A covered entity (CE) is anyone who is directly involved in the treatment, payment, or operations; while a business associate (BA) is a vendor that a CE hires to complete a service, that comes into contact with protected health information (PHI) as part of their job. Introduced in 2003, HIPAA Privacy and Security Rules are at the forefront of HIPAA law.
HIPAA Privacy Rule
The HIPAA Privacy Rule created regulations on how protected health information (PHI) can be used and disclosed. This safeguards PHI to ensure that only authorized individuals have access. It also requires the disclosure of PHI to a patient upon request.
Protected health information (PHI) is any individually identifying information on a patient such as name, Social Security number, credit card information, address, and date of birth, to name a few. The HIPAA Privacy Rule also mandates that healthcare organizations need the permission of a patient before they can release PHI to third party.
However, if the third party is involved in the treatment, operation, or payment for service, prior authorization isn’t required. In addition, the HIPAA Privacy Rule established the ‘Minimum Necessary Rule,’ healthcare workers must access and disclose only the minimum necessary PHI for completing their jobs.
HIPAA Security Rule
Meanwhile, the HIPAA Security Rule is meant to protect electronic PHI (ePHI). It established national standards on how ePHI is created, received, used, or maintained. The Security Rule requires appropriate safeguards be in place to maintain the integrity, availability, and confidentiality of ePHI. Healthcare organizations must implement physical, technical, and administrative safeguards. However, the HIPAA Security Rule leaves it up to entities to determine what safeguards are necessary for their organization.
Physical Safeguards: protect the physical security of your offices where PHI or ePHImay be stored or maintained. Common examples of physical safeguards include alarm systems, security systems, and locking areas where PHI or ePHI is stored.
Technical Safeguards: protect the cybersecurity of your business. Technical cybersecurity safeguards must be implemented in order to protect the ePHI that is maintained by your business.

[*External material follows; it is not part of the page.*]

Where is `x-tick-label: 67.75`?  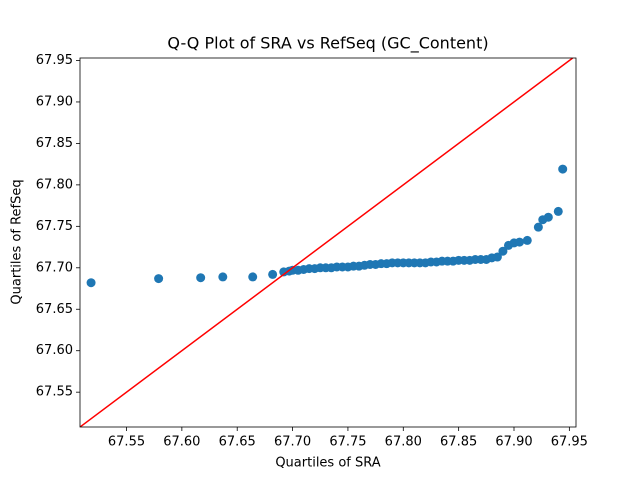 x-tick-label: 67.75 is located at coordinates (348, 442).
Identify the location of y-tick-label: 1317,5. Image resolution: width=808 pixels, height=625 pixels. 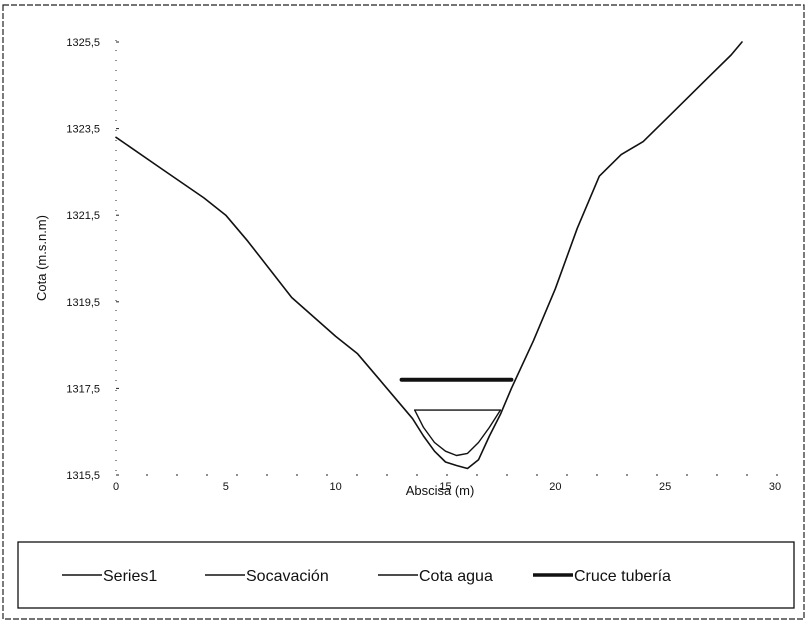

Examples of technical safeguards include firewalls, encryption, and data backup.
Administrative Safeguards: ensure that staff members are properly trained in order to execute the security measures you have in place. Administrative safeguards should include policies and procedures that document the security safeguards you have in place, as well as employee training on those policies and procedures to ensure that they are being properly executed.

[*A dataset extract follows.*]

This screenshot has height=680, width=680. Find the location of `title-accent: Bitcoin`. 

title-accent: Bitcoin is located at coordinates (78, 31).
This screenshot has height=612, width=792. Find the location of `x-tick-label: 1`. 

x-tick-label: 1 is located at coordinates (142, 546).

HIPAA Privacy and Security Rules Summary
In conclusion, HIPAA Privacy and Security Rules are among the most important aspects of HIPAA law. It is imperative that healthcare organizations are diligent in their efforts to protect patient PHI. If your organization is audited by the Department of Health and Human Services (HHS) Office of Civil Rights (OCR), and you don’t have the proper safeguards protecting PHI, you could potentially be facing large fines.